◆ Data for processing
_ _ _ _ _ _ _

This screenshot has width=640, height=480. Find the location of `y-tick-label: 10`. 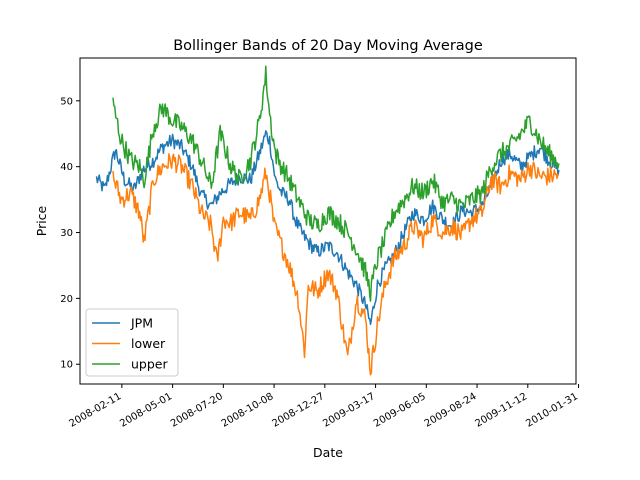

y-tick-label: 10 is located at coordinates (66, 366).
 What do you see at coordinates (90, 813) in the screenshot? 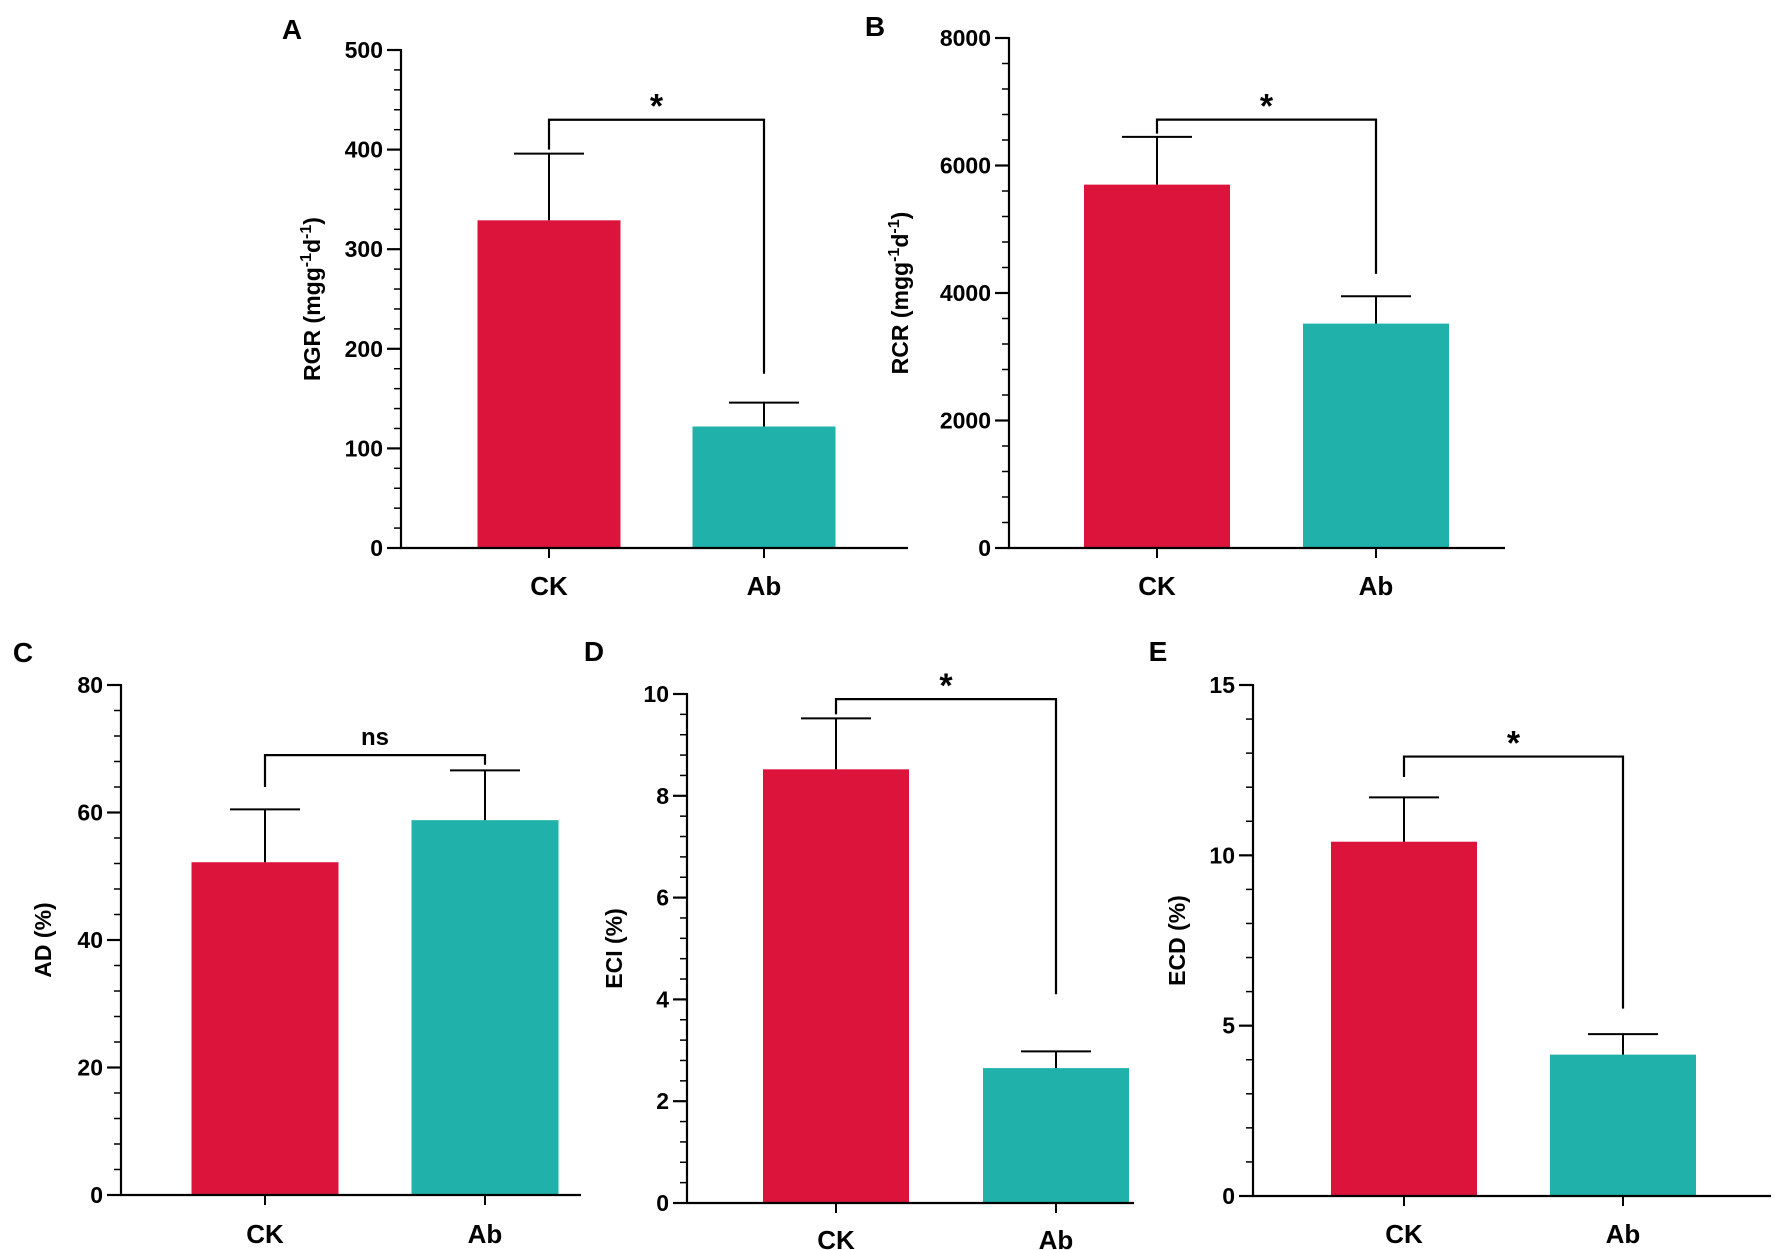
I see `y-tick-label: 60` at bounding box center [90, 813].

_ _ _ _ _ _ _

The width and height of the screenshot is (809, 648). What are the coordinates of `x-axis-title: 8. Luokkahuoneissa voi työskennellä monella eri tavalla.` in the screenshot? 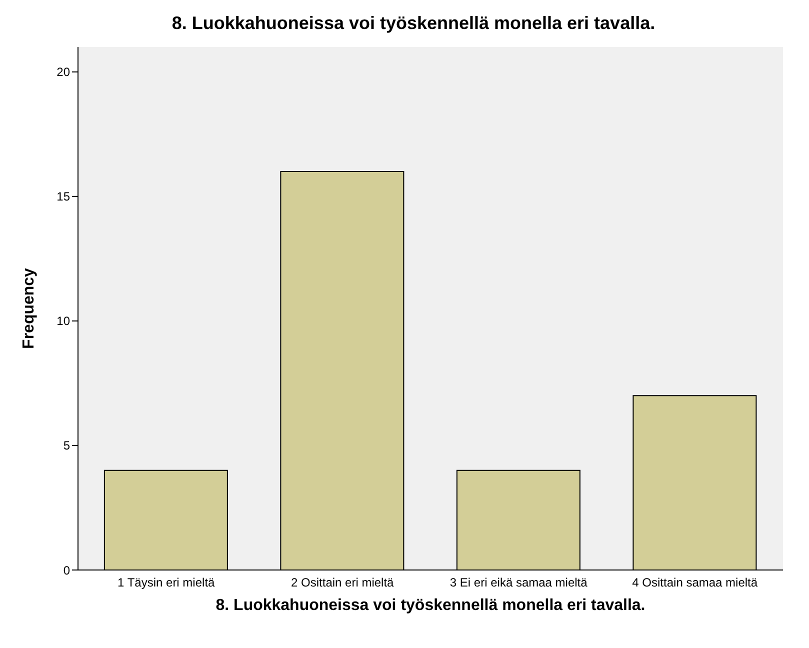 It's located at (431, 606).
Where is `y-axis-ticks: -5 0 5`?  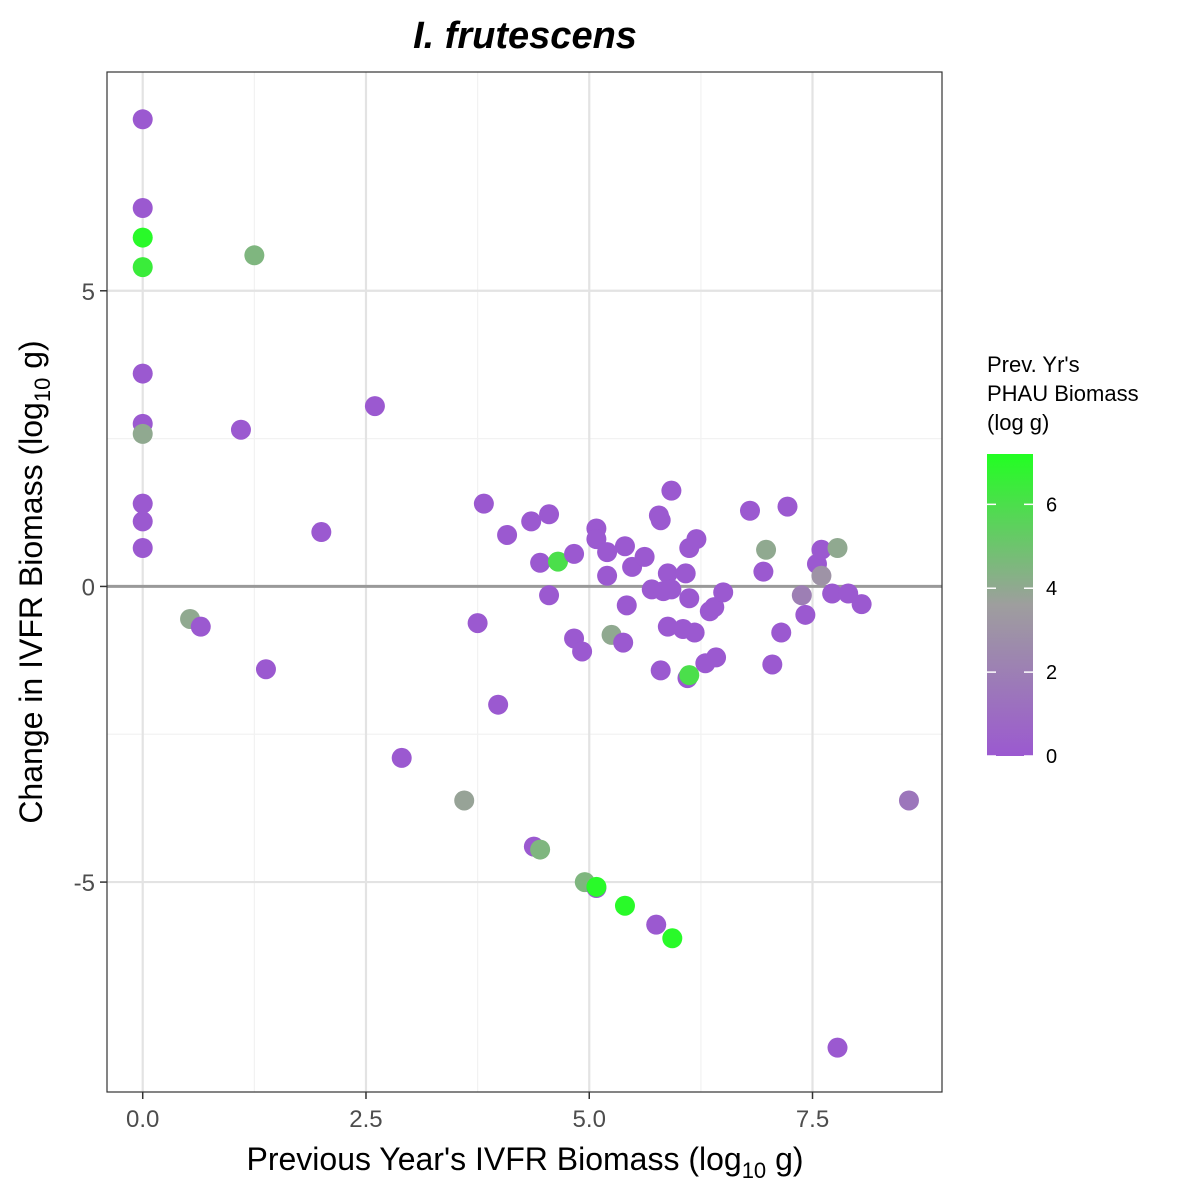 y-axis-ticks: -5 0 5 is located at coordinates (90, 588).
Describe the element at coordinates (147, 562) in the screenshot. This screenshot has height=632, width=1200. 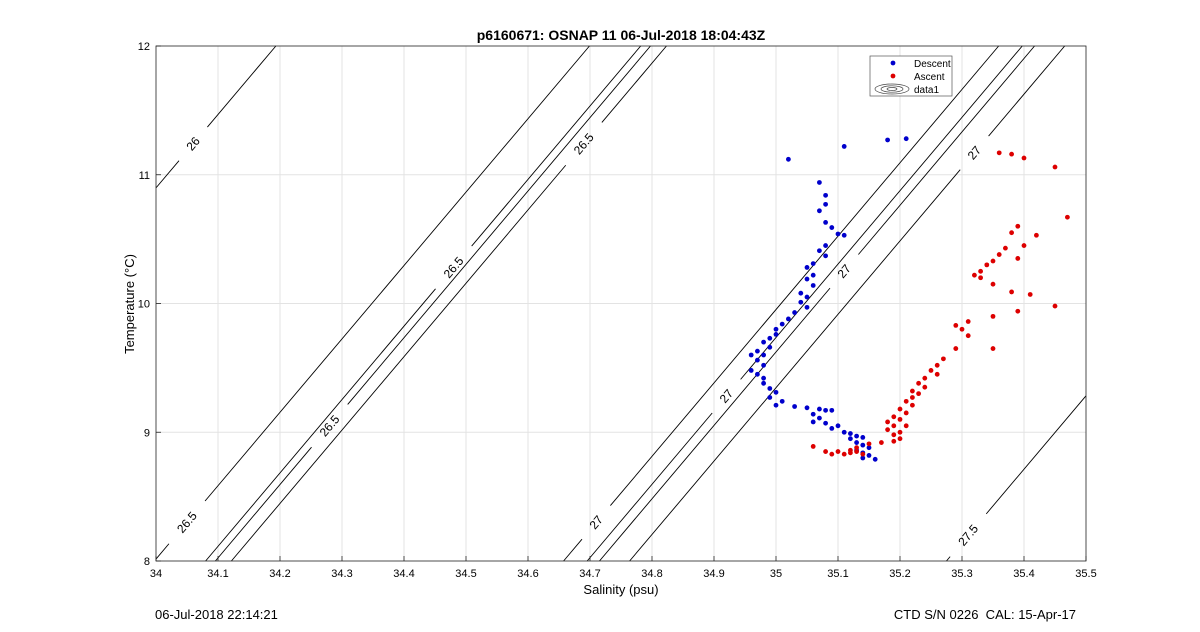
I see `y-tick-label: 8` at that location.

_ _ _ _ _ _ _

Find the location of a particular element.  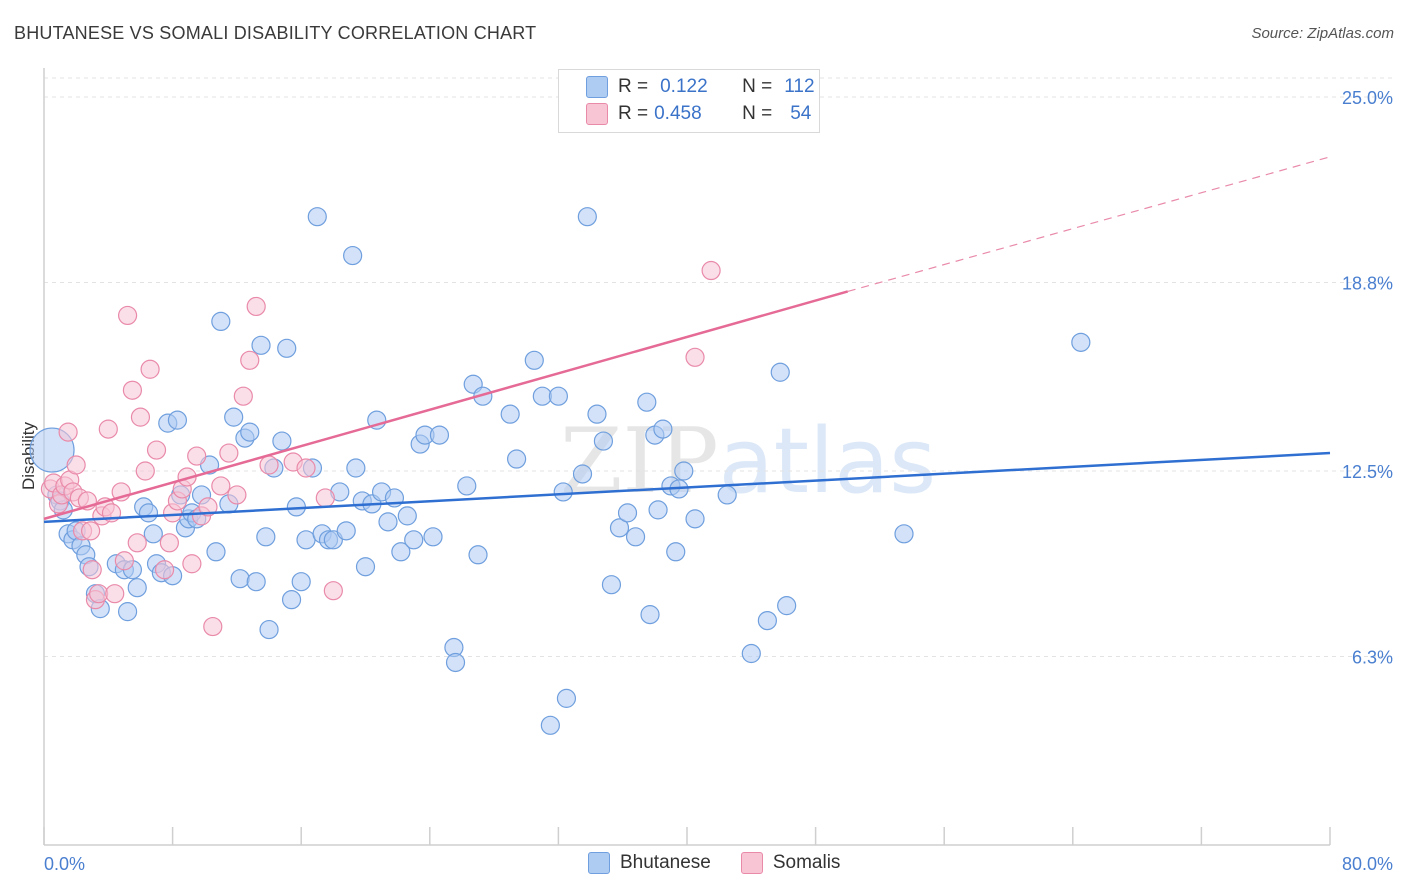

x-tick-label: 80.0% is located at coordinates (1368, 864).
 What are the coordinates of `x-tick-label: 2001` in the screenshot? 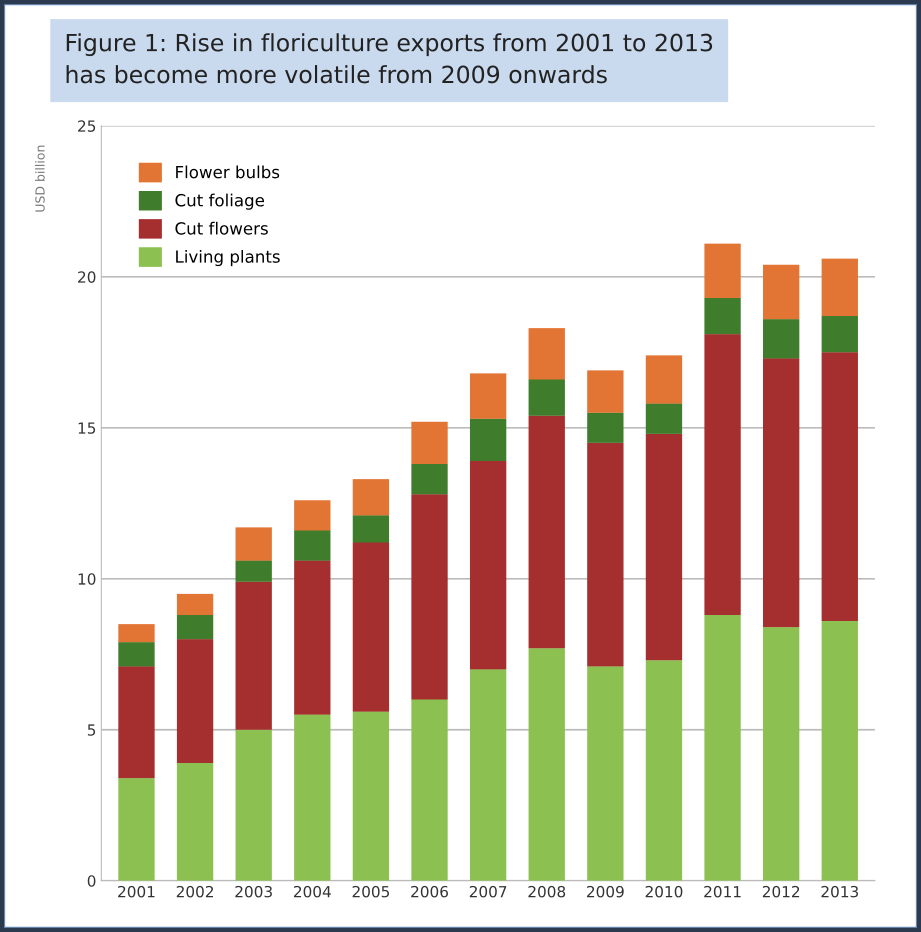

_ _ _ _ _ _ _

◆ Job item
Reproduce verbatim everything from the line containing "Describe the element" down to the line containing "at that location.", both included, leaving out the pictures.

◆ Final answer
Describe the element at coordinates (147, 562) in the screenshot. This screenshot has height=632, width=1200. 
I see `y-tick-label: 8` at that location.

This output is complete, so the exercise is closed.